What is clear is that Sidewinder was all about Asian organized crime, political corruption and influence peddling. The publication by various news outlets of excerpts of the original report establishes that without question. The government and the brass at CSIS have been falling all over themselves trying to convince you that there was no undue influence exerted by the Prime Minister's Office and that the Sidewinder investigation was little more than rumour and innuendo.  


To prove it, SIRC, in their role as civilian watchdog of CSIS, announced a review. That report, which is supposedly not yet complete, has been referred to in the House of Commons by a junior member of cabinet. In fact, he stated the SIRC report cleared the PMO.  


Then, a few days later, he backs off and says the report isn't complete and the Solicitor General will tell us as much as he can when the report is done.  


And what's with the Canadian Alliance in all of this?
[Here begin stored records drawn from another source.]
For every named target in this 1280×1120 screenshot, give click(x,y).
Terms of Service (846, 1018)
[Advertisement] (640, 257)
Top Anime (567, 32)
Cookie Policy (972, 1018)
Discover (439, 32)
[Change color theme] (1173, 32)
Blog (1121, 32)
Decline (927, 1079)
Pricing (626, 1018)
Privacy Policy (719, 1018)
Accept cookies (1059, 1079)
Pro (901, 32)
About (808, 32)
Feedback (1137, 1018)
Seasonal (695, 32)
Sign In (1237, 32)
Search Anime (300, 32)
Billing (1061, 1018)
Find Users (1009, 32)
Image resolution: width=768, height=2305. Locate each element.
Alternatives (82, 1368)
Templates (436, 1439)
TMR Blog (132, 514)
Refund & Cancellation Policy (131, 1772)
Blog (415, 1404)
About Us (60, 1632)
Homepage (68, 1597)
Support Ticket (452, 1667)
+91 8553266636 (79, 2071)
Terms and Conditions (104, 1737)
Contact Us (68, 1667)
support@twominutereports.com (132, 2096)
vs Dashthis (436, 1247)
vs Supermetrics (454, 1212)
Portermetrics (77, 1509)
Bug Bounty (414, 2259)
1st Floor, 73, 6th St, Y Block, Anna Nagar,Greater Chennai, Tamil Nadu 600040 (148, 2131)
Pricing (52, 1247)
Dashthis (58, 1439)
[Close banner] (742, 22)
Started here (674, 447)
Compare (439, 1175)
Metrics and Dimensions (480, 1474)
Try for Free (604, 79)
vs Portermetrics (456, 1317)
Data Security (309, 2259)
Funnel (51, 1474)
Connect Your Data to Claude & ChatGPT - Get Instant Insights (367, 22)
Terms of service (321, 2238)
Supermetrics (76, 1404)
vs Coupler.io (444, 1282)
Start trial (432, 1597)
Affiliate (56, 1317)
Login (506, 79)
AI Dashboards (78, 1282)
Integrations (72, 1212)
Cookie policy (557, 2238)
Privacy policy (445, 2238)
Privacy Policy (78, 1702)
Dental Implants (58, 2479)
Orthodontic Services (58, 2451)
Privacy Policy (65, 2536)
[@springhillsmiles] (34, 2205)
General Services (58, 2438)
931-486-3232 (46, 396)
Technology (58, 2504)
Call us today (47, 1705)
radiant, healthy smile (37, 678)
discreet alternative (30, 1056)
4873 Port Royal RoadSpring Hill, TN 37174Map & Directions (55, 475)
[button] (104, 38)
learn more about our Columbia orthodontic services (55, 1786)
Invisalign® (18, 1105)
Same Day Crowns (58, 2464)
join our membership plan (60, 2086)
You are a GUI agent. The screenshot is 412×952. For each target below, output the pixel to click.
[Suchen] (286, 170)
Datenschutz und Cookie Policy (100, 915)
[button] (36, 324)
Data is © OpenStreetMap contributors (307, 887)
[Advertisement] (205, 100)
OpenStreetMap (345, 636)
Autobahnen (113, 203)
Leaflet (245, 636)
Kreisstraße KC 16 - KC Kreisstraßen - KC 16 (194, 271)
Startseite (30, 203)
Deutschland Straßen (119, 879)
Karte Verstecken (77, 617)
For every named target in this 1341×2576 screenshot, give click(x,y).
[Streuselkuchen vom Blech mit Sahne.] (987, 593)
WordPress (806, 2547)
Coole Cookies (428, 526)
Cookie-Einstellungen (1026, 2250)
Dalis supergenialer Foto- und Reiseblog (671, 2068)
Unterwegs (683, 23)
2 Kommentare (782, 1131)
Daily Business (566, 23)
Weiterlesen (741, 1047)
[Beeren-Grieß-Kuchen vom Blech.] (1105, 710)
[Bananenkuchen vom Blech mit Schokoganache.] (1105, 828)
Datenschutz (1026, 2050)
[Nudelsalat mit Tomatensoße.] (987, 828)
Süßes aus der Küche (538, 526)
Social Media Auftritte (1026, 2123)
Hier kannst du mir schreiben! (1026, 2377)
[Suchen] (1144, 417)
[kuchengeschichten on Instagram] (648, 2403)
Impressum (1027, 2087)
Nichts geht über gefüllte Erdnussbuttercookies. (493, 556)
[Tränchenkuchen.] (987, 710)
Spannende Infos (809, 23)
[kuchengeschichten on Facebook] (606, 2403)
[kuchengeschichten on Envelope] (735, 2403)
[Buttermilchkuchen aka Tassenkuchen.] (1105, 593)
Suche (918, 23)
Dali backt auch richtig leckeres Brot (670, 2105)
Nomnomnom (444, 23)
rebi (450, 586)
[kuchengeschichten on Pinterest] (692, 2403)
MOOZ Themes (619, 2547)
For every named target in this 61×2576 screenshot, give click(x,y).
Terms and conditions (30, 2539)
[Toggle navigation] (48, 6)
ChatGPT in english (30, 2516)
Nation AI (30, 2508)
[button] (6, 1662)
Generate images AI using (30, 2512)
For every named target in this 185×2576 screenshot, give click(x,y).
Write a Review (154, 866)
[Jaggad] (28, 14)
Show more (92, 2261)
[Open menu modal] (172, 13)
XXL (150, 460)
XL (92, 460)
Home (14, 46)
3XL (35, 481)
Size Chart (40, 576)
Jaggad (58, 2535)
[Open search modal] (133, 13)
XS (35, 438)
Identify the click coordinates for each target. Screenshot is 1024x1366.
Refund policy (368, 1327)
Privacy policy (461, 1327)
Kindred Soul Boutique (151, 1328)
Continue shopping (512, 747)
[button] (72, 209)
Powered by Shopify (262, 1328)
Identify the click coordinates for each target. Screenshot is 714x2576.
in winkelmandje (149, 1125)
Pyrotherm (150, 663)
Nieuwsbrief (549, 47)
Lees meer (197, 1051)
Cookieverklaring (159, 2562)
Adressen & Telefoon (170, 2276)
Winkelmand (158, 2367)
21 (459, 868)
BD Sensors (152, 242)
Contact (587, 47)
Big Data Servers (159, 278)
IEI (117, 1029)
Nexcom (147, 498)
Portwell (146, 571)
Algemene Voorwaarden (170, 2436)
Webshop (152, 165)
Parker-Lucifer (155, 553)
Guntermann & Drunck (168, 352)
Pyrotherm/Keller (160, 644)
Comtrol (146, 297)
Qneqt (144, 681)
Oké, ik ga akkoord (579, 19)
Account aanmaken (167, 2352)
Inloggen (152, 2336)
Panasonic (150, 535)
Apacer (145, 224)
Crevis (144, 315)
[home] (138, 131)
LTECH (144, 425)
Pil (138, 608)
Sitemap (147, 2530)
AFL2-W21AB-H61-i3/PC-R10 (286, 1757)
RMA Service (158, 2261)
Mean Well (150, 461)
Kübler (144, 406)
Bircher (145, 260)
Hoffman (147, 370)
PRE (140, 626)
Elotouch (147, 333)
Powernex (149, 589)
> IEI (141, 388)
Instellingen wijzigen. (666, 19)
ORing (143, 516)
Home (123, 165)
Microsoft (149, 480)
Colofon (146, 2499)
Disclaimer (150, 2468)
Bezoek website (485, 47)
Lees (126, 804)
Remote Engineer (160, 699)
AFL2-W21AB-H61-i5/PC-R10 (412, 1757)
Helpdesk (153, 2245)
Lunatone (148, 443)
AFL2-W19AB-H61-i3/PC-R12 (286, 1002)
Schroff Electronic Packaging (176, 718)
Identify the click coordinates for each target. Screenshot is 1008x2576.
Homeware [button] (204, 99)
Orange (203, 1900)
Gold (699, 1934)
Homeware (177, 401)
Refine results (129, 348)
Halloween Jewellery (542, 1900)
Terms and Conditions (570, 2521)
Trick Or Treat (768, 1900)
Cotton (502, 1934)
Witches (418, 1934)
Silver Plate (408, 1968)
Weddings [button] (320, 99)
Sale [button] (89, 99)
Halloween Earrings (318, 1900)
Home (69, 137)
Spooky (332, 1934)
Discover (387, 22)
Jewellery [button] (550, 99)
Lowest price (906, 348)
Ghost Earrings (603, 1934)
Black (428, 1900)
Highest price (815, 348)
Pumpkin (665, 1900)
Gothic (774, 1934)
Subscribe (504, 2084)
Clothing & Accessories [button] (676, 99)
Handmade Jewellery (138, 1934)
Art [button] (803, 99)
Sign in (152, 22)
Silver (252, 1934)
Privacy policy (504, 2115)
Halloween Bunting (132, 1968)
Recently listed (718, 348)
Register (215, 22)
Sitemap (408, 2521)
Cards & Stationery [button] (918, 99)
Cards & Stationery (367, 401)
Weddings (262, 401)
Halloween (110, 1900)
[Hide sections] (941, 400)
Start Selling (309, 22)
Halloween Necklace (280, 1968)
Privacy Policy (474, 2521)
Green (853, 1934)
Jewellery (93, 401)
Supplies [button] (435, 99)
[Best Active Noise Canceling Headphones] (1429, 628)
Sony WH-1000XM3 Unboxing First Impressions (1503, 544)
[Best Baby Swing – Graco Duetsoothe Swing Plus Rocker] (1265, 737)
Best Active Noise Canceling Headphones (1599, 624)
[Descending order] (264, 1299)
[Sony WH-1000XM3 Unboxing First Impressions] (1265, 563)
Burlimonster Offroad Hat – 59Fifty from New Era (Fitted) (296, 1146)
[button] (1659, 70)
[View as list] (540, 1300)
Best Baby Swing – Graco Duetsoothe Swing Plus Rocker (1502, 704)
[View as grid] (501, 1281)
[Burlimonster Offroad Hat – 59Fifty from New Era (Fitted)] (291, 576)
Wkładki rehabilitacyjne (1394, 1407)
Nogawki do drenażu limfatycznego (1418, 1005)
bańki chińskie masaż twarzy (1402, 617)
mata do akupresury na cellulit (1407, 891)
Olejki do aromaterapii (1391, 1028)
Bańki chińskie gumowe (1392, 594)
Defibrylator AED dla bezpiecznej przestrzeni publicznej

This could be a lethal political blow to the Chretien government. Yet, on the day the matter is raised in the House, it is way down the list and gets dealt with by a junior cabinet minister. If the Alliance doesn't raise the temperature on the government in this matter, you can rest assured the government will skate on this much the same as they did on the HRDC scandal of last winter.  


The Sidewinder investigation and its ordered collapse is the metaphoric "smoking gun" for the Alliance. The trail appears to lead right to the PMO. Yet, it was for them the fifth question on the list.  


At the top of this column, I asked what price you place on the sovereignty of our country and the integrity of our government. To do and say nothing about all of this tells me the price is very low indeed.